I've been thinking about this a lot lately....
There have been a number of times in the last couple of months that I have debated this, but more so lately. Just in the last week or so, I've had a few things happen. I got a poop cake email (read old post HERE if you don't know what I'm talking about) from someone telling me she was sorry that she hurt me, BUT that I needed to be mindful of her & others as I blog. She wasn't happy with something I blogged that she had said to me (even though I didn't mention names) and when I wrote back to explain myself and told her I was feeling abandoned by the "friends" I had before Rachel, she wrote back and said that she was just going to pray for me from now on cause it was the best way to avoid further offense. Totally missed my point.... I NEED my friends. Although saying we'll pray is a good thing to do (and I need that too!), I feel it's often used as a cop-out to not have to subject themselves to my uncomfortable circumstance. sigh. (should I expect another email?)

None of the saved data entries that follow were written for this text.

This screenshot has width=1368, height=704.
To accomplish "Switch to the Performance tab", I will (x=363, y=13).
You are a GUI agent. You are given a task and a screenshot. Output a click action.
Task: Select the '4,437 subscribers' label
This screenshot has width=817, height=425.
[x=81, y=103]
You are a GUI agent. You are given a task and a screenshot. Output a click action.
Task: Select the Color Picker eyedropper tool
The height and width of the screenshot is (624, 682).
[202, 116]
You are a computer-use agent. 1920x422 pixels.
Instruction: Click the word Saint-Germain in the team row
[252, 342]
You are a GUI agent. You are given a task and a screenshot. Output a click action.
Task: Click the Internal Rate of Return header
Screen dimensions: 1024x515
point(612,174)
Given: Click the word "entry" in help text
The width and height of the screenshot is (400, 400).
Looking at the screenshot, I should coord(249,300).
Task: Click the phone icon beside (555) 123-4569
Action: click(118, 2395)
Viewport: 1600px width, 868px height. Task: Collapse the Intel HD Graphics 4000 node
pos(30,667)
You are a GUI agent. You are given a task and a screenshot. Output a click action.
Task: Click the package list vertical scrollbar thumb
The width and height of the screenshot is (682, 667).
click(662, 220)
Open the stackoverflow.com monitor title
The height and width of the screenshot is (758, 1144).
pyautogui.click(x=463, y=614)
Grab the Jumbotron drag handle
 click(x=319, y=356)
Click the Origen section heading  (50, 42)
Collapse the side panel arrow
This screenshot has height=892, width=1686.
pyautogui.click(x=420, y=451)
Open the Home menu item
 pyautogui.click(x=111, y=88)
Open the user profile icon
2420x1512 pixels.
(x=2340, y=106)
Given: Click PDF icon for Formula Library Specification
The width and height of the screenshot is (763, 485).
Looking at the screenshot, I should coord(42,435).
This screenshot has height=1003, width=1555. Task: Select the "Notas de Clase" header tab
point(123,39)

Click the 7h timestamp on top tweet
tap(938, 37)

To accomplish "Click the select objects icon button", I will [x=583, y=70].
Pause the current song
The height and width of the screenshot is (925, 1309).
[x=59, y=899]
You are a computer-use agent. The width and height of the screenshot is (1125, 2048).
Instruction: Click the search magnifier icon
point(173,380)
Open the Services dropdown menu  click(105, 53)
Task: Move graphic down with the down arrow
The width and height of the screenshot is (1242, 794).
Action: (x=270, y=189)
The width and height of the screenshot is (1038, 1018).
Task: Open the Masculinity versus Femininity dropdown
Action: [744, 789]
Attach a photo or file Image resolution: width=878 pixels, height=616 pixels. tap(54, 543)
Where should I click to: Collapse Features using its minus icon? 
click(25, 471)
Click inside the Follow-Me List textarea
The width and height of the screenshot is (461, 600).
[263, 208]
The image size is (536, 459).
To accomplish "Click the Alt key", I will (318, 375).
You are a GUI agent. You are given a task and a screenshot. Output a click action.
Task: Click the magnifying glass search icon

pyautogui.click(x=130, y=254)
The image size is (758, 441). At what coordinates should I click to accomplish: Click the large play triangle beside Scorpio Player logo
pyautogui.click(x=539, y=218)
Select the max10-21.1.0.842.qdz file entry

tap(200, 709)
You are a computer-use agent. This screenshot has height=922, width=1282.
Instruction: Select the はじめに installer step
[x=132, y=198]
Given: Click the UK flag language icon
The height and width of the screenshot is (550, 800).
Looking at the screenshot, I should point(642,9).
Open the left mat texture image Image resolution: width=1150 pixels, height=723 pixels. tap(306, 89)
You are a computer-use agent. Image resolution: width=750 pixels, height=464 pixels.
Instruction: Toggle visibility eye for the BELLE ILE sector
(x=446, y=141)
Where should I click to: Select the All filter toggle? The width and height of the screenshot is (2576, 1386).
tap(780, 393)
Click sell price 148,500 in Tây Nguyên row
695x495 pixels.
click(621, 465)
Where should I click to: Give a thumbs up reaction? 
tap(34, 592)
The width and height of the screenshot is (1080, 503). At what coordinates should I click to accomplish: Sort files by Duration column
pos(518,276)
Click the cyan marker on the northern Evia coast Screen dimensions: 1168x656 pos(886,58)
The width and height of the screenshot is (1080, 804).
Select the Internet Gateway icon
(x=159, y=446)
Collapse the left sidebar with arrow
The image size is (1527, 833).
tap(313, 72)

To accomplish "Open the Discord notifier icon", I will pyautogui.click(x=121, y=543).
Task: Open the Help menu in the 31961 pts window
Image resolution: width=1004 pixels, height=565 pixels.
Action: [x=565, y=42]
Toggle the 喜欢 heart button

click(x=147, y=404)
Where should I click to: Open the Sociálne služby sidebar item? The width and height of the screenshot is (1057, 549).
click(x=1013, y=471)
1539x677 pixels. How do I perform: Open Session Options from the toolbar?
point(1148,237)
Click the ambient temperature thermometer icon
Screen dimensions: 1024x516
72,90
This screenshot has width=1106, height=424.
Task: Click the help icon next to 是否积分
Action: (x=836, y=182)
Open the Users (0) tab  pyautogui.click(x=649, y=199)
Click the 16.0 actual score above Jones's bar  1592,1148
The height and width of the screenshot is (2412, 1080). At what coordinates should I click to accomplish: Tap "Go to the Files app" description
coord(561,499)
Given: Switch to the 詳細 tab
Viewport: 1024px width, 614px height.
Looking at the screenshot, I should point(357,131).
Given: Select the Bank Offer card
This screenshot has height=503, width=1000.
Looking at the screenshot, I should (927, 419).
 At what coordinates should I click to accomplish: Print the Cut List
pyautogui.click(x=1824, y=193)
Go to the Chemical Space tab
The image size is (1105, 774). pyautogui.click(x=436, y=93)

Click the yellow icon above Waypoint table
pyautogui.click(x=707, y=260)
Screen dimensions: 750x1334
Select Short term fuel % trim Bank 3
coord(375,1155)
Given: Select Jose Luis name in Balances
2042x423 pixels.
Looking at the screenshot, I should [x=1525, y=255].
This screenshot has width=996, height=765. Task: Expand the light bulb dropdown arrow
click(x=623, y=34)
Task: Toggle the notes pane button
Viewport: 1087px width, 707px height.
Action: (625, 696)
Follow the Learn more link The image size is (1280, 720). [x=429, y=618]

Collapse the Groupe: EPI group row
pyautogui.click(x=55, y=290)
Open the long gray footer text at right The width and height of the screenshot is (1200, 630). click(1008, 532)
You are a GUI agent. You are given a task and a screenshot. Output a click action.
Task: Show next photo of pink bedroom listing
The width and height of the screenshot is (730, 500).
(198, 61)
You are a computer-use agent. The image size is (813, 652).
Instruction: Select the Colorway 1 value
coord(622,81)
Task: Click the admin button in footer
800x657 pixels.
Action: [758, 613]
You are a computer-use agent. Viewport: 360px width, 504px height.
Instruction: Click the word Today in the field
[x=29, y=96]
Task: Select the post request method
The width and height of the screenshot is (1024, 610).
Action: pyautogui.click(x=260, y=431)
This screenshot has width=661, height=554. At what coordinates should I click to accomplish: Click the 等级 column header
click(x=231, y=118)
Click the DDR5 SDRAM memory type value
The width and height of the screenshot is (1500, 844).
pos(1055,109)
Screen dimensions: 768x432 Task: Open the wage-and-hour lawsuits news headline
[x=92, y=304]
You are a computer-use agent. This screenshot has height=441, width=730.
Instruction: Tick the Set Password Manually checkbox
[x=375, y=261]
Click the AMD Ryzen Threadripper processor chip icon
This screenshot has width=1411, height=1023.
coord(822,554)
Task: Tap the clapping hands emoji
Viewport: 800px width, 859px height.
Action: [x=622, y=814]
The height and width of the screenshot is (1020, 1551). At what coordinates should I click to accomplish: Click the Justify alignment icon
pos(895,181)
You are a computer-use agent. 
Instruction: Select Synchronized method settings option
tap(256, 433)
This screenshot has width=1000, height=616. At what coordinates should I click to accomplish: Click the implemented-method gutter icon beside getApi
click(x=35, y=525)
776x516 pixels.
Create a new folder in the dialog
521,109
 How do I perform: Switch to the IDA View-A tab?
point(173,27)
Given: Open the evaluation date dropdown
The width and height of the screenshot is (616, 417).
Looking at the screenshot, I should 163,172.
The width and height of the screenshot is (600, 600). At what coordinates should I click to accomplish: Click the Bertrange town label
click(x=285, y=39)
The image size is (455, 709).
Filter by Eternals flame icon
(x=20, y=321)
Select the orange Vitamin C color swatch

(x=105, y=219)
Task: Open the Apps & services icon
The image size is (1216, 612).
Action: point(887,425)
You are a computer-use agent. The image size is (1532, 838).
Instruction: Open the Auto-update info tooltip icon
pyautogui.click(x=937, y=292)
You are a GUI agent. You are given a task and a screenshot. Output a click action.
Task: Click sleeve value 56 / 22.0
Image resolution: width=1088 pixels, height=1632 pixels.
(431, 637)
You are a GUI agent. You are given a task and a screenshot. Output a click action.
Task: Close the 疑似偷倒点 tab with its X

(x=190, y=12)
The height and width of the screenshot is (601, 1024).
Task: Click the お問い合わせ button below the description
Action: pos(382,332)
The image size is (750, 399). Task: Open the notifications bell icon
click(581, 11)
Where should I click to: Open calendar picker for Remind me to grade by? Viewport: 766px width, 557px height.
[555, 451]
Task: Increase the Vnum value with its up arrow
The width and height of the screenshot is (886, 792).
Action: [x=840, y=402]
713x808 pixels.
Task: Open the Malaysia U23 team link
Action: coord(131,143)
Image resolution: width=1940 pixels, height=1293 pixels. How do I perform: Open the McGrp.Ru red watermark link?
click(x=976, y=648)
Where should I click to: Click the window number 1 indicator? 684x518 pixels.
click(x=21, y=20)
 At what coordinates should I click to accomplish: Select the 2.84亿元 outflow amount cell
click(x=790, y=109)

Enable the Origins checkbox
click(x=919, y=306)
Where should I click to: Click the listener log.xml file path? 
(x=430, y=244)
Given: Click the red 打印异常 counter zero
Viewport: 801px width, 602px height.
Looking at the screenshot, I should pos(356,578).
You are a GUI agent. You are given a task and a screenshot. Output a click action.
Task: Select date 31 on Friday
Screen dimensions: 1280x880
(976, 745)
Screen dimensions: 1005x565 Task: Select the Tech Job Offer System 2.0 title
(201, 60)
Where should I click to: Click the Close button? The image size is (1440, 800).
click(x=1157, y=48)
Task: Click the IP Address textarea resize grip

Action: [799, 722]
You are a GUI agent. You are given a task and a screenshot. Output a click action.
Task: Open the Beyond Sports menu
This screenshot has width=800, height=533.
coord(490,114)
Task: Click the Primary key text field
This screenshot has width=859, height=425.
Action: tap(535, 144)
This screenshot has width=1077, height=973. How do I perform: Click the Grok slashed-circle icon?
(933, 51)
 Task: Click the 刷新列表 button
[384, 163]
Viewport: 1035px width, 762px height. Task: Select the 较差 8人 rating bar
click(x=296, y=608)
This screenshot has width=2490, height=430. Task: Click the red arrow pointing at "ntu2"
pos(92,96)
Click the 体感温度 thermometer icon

Then I had someone in the middle of a disagreement say to me "just don't put this on your blog" and that was followed up by another email from someone else reiterating that they didn't want me to put it on my blog....I'm not quite sure why anyone thinks they can tell me what I can write, but they do it.
I've had lots of people tell me they aren't even reading it anymore, and some of our family and friends have never bothered to begin with.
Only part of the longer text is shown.